How to hack the TP Link TL-SC3230

…and send frames of its feed to a server of your choice.

We’ve just had a response from TP Link to say that this firmware will not be upgraded as the camera is out of support / end of life. Since I just bought it as new on Amazon with no indication that this is the case, I would probably recommend a little more background research than I’ve done before you purchase any new kit!

Because the TP Link device does not protect against Cross Site Request Forgery attacks, it is possible to create a web page which would start emailing all video frames to a server of the attacker’s choice.

The issue around CSRF arises because a web server can’t always tell the difference between a genuine request and one that is forged by another site using JavaScript.

Essentially the only difference is a few headers like Referer. The cookies for the site get sent automatically by the browser so you cannot just rely on a valid session cookie. (In this case, the camera uses Basic Auth, but that also gets sent automatically if you’ve asked for it to be remembered, so in some ways that’s even worse as there’s no session timeout.)

Anyway, because we think the TP-Link is likely to be on a home network, and we can read the computer’s own IP address on some browsers, we can spray the CSRF around the local network. In this PoC I’ve chosen to match on something like 192.168.1-10/24 and then send the attack to every address on whatever network we find.

I’ve provided the code to do this below; some of it is borrowed off random people on the Internet, so thanks very much for that to “mido” on stack overflow. (See http://stackoverflow.com/questions/391979/how-to-get-clients-ip-address-using-javascript-only)

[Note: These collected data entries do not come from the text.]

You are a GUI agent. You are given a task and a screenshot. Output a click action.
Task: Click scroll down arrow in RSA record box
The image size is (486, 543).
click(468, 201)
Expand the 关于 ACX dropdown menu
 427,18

This isn’t anything like production quality and was only hacked together to prove the point:
https://github.com/pentestpartners/bits-for-blog/blob/master/tplink.html

And here’s the two files that are invoked as IFRAMEs. As with the Foscam, one does configuration, the other does scheduling:
https://github.com/pentestpartners/bits-for-blog/blob/master/iframe-tplink.html
https://github.com/pentestpartners/bits-for-blog/blob/master/iframe-tplink2.html

If you visit the first file, hosted on a webserver, it fakes two POSTs to each IP address on the local network, which the camera can’t distinguish from genuine user-initiated commands.

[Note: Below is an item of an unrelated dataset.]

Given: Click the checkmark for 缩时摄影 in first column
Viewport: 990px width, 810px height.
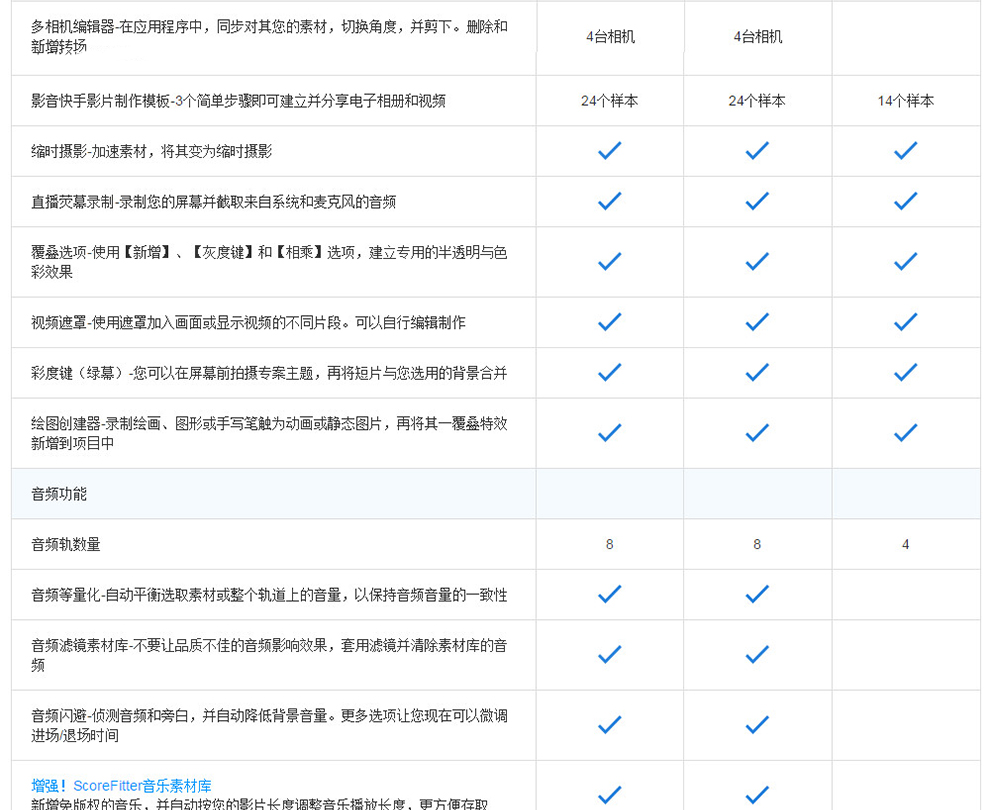Looking at the screenshot, I should click(x=608, y=151).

A quick fix would be to check the Referer header is sensible before acting upon any POST requests.

This is the screenshot showing the CSRF spray on the left, and the email starting to flow in on the right.

Our advice

Owners: As the bug isn’t being fixed you could consider replacing the camera. If you are sticking with it however you’ll need to be careful.

This is the manufacturers advice:

“…try to fix it by cleaning the cookies of the web browser and don’t check remember password.”

IoT vendors: These devices have a long lifespan, so think carefully about pulling support from product that is still being sold. You run the risk of damaging your brand.